AIM:
Please convert the rows below into a JSON list of strings, with one string per line and no entries for blank lines.

EXTRACTED RECORDS:
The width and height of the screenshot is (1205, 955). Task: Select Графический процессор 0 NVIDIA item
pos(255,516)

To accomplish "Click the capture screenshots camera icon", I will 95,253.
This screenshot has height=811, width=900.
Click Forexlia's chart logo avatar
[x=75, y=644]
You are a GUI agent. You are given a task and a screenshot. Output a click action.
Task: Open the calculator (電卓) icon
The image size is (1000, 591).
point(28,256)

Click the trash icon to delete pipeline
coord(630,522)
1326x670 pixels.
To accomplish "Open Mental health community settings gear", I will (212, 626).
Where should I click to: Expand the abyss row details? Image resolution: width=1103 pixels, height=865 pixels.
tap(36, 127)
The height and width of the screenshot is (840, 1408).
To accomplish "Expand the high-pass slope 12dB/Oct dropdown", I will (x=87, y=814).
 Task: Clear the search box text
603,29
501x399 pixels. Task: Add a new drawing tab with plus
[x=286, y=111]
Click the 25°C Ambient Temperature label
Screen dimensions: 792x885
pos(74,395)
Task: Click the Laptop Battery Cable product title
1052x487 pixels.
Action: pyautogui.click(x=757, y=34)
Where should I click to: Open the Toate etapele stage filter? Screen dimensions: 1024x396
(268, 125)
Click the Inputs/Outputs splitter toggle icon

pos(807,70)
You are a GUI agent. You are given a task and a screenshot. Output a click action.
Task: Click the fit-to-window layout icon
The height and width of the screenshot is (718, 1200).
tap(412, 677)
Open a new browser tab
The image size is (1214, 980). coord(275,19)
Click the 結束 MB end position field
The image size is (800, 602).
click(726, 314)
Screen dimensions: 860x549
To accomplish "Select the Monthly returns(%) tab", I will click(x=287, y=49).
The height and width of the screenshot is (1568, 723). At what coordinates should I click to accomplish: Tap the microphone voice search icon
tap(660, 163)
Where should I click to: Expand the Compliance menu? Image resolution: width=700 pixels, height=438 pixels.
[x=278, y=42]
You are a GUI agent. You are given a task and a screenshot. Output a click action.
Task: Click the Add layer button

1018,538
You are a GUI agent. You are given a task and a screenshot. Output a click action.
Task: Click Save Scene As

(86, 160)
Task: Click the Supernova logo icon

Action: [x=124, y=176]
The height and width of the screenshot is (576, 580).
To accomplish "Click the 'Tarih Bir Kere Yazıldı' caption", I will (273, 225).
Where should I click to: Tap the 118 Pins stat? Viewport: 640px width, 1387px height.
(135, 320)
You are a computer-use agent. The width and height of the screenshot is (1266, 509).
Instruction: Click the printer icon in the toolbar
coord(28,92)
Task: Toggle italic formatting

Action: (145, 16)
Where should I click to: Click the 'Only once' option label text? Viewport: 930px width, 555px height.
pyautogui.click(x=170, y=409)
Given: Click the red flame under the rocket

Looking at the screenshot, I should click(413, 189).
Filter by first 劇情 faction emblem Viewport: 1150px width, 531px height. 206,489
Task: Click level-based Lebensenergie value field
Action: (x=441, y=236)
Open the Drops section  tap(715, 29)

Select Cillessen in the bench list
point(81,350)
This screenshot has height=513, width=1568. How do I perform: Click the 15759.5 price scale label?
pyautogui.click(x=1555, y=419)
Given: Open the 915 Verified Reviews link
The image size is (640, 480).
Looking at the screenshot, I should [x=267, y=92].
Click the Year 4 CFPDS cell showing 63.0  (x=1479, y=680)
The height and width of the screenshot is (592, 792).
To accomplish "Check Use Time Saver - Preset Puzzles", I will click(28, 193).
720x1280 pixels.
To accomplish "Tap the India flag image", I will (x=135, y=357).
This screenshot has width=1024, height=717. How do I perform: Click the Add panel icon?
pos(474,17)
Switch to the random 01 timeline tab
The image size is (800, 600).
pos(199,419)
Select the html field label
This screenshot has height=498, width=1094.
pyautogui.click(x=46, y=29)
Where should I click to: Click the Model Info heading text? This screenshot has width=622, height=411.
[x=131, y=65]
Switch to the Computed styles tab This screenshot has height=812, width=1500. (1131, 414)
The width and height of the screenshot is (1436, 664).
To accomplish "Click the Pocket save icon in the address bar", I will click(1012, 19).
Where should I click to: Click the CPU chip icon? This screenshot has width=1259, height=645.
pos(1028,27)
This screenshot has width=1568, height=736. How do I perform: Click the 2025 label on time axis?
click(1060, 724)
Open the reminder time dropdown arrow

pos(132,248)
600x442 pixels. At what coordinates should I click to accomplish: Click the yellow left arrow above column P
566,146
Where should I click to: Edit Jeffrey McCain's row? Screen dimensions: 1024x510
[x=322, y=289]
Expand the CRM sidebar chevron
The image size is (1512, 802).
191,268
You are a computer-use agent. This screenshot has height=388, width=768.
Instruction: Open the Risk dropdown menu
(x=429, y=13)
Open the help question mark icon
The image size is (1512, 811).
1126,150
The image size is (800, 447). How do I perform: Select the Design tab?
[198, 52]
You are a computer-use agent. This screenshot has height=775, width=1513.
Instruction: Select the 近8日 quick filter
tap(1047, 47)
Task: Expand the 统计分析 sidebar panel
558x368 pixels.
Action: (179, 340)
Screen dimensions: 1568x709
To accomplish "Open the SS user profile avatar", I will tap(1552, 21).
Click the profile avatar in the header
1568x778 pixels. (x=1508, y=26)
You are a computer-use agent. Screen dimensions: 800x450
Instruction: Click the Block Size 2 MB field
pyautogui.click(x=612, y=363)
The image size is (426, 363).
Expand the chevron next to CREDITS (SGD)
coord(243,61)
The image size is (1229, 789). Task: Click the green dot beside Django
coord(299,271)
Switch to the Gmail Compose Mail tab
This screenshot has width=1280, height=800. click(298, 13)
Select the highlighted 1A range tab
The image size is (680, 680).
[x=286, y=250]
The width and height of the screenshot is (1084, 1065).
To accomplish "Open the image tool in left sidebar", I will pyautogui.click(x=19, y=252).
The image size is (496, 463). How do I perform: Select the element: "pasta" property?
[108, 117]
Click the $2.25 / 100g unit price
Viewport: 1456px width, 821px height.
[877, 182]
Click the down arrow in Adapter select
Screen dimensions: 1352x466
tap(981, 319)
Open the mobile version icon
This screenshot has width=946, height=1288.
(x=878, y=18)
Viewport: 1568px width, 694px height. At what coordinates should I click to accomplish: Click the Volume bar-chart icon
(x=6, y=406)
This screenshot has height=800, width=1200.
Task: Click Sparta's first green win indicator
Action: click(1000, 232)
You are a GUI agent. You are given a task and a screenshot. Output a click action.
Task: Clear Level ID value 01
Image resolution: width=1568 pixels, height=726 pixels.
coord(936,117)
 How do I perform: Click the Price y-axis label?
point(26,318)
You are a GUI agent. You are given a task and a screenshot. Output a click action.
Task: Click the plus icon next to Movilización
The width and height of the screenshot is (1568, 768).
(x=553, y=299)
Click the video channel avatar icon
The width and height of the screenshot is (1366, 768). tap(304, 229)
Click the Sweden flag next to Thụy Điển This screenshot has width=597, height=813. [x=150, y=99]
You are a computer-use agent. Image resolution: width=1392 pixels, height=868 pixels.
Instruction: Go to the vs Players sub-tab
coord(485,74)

RESULT FOR THIS TASK:
[
  "The width and height of the screenshot is (1205, 955). Task: Select Графический процессор 0 NVIDIA item",
  "pos(255,516)",
  "To accomplish \"Click the capture screenshots camera icon\", I will 95,253.",
  "This screenshot has height=811, width=900.",
  "Click Forexlia's chart logo avatar",
  "[x=75, y=644]",
  "You are a GUI agent. You are given a task and a screenshot. Output a click action.",
  "Task: Open the calculator (電卓) icon",
  "The image size is (1000, 591).",
  "point(28,256)",
  "Click the trash icon to delete pipeline",
  "coord(630,522)",
  "1326x670 pixels.",
  "To accomplish \"Open Mental health community settings gear\", I will (212, 626).",
  "Where should I click to: Expand the abyss row details? Image resolution: width=1103 pixels, height=865 pixels.",
  "tap(36, 127)",
  "The height and width of the screenshot is (840, 1408).",
  "To accomplish \"Expand the high-pass slope 12dB/Oct dropdown\", I will (x=87, y=814).",
  " Task: Clear the search box text",
  "603,29",
  "501x399 pixels. Task: Add a new drawing tab with plus",
  "[x=286, y=111]",
  "Click the 25°C Ambient Temperature label",
  "Screen dimensions: 792x885",
  "pos(74,395)",
  "Task: Click the Laptop Battery Cable product title",
  "1052x487 pixels.",
  "Action: pyautogui.click(x=757, y=34)",
  "Where should I click to: Open the Toate etapele stage filter? Screen dimensions: 1024x396",
  "(268, 125)",
  "Click the Inputs/Outputs splitter toggle icon",
  "pos(807,70)",
  "You are a GUI agent. You are given a task and a screenshot. Output a click action.",
  "Task: Click the fit-to-window layout icon",
  "The height and width of the screenshot is (718, 1200).",
  "tap(412, 677)",
  "Open a new browser tab",
  "The image size is (1214, 980). coord(275,19)",
  "Click the 結束 MB end position field",
  "The image size is (800, 602).",
  "click(726, 314)",
  "Screen dimensions: 860x549",
  "To accomplish \"Select the Monthly returns(%) tab\", I will click(x=287, y=49).",
  "The height and width of the screenshot is (1568, 723). At what coordinates should I click to accomplish: Tap the microphone voice search icon",
  "tap(660, 163)",
  "Where should I click to: Expand the Compliance menu? Image resolution: width=700 pixels, height=438 pixels.",
  "[x=278, y=42]",
  "You are a GUI agent. You are given a task and a screenshot. Output a click action.",
  "Task: Click the Add layer button",
  "1018,538",
  "You are a GUI agent. You are given a task and a screenshot. Output a click action.",
  "Task: Click Save Scene As",
  "(86, 160)",
  "Task: Click the Supernova logo icon",
  "Action: [x=124, y=176]",
  "The height and width of the screenshot is (576, 580).",
  "To accomplish \"Click the 'Tarih Bir Kere Yazıldı' caption\", I will (273, 225).",
  "Where should I click to: Tap the 118 Pins stat? Viewport: 640px width, 1387px height.",
  "(135, 320)",
  "You are a computer-use agent. The width and height of the screenshot is (1266, 509).",
  "Instruction: Click the printer icon in the toolbar",
  "coord(28,92)",
  "Task: Toggle italic formatting",
  "Action: (145, 16)",
  "Where should I click to: Click the 'Only once' option label text? Viewport: 930px width, 555px height.",
  "pyautogui.click(x=170, y=409)",
  "Given: Click the red flame under the rocket",
  "Looking at the screenshot, I should click(413, 189).",
  "Filter by first 劇情 faction emblem Viewport: 1150px width, 531px height. 206,489",
  "Task: Click level-based Lebensenergie value field",
  "Action: (x=441, y=236)",
  "Open the Drops section  tap(715, 29)",
  "Select Cillessen in the bench list",
  "point(81,350)",
  "This screenshot has height=513, width=1568. How do I perform: Click the 15759.5 price scale label?",
  "pyautogui.click(x=1555, y=419)",
  "Given: Open the 915 Verified Reviews link",
  "The image size is (640, 480).",
  "Looking at the screenshot, I should [x=267, y=92].",
  "Click the Year 4 CFPDS cell showing 63.0  (x=1479, y=680)",
  "The height and width of the screenshot is (592, 792).",
  "To accomplish \"Check Use Time Saver - Preset Puzzles\", I will click(28, 193).",
  "720x1280 pixels.",
  "To accomplish \"Tap the India flag image\", I will (x=135, y=357).",
  "This screenshot has width=1024, height=717. How do I perform: Click the Add panel icon?",
  "pos(474,17)",
  "Switch to the random 01 timeline tab",
  "The image size is (800, 600).",
  "pos(199,419)",
  "Select the html field label",
  "This screenshot has height=498, width=1094.",
  "pyautogui.click(x=46, y=29)",
  "Where should I click to: Click the Model Info heading text? This screenshot has width=622, height=411.",
  "[x=131, y=65]",
  "Switch to the Computed styles tab This screenshot has height=812, width=1500. (1131, 414)",
  "The width and height of the screenshot is (1436, 664).",
  "To accomplish \"Click the Pocket save icon in the address bar\", I will click(1012, 19).",
  "Where should I click to: Click the CPU chip icon? This screenshot has width=1259, height=645.",
  "pos(1028,27)",
  "This screenshot has width=1568, height=736. How do I perform: Click the 2025 label on time axis?",
  "click(1060, 724)",
  "Open the reminder time dropdown arrow",
  "pos(132,248)",
  "600x442 pixels. At what coordinates should I click to accomplish: Click the yellow left arrow above column P",
  "566,146",
  "Where should I click to: Edit Jeffrey McCain's row? Screen dimensions: 1024x510",
  "[x=322, y=289]",
  "Expand the CRM sidebar chevron",
  "The image size is (1512, 802).",
  "191,268",
  "You are a computer-use agent. This screenshot has height=388, width=768.",
  "Instruction: Open the Risk dropdown menu",
  "(x=429, y=13)",
  "Open the help question mark icon",
  "The image size is (1512, 811).",
  "1126,150",
  "The image size is (800, 447). How do I perform: Select the Design tab?",
  "[198, 52]",
  "You are a computer-use agent. This screenshot has height=775, width=1513.",
  "Instruction: Select the 近8日 quick filter",
  "tap(1047, 47)",
  "Task: Expand the 统计分析 sidebar panel",
  "558x368 pixels.",
  "Action: (179, 340)",
  "Screen dimensions: 1568x709",
  "To accomplish \"Open the SS user profile avatar\", I will tap(1552, 21).",
  "Click the profile avatar in the header",
  "1568x778 pixels. (x=1508, y=26)",
  "You are a computer-use agent. Screen dimensions: 800x450",
  "Instruction: Click the Block Size 2 MB field",
  "pyautogui.click(x=612, y=363)",
  "The image size is (426, 363).",
  "Expand the chevron next to CREDITS (SGD)",
  "coord(243,61)",
  "The image size is (1229, 789). Task: Click the green dot beside Django",
  "coord(299,271)",
  "Switch to the Gmail Compose Mail tab",
  "This screenshot has width=1280, height=800. click(298, 13)",
  "Select the highlighted 1A range tab",
  "The image size is (680, 680).",
  "[x=286, y=250]",
  "The width and height of the screenshot is (1084, 1065).",
  "To accomplish \"Open the image tool in left sidebar\", I will pyautogui.click(x=19, y=252).",
  "The image size is (496, 463). How do I perform: Select the element: \"pasta\" property?",
  "[108, 117]",
  "Click the $2.25 / 100g unit price",
  "Viewport: 1456px width, 821px height.",
  "[877, 182]",
  "Click the down arrow in Adapter select",
  "Screen dimensions: 1352x466",
  "tap(981, 319)",
  "Open the mobile version icon",
  "This screenshot has width=946, height=1288.",
  "(x=878, y=18)",
  "Viewport: 1568px width, 694px height. At what coordinates should I click to accomplish: Click the Volume bar-chart icon",
  "(x=6, y=406)",
  "This screenshot has height=800, width=1200.",
  "Task: Click Sparta's first green win indicator",
  "Action: click(1000, 232)",
  "You are a GUI agent. You are given a task and a screenshot. Output a click action.",
  "Task: Clear Level ID value 01",
  "Image resolution: width=1568 pixels, height=726 pixels.",
  "coord(936,117)",
  " How do I perform: Click the Price y-axis label?",
  "point(26,318)",
  "You are a GUI agent. You are given a task and a screenshot. Output a click action.",
  "Task: Click the plus icon next to Movilización",
  "The width and height of the screenshot is (1568, 768).",
  "(x=553, y=299)",
  "Click the video channel avatar icon",
  "The width and height of the screenshot is (1366, 768). tap(304, 229)",
  "Click the Sweden flag next to Thụy Điển This screenshot has width=597, height=813. [x=150, y=99]",
  "You are a computer-use agent. Image resolution: width=1392 pixels, height=868 pixels.",
  "Instruction: Go to the vs Players sub-tab",
  "coord(485,74)"
]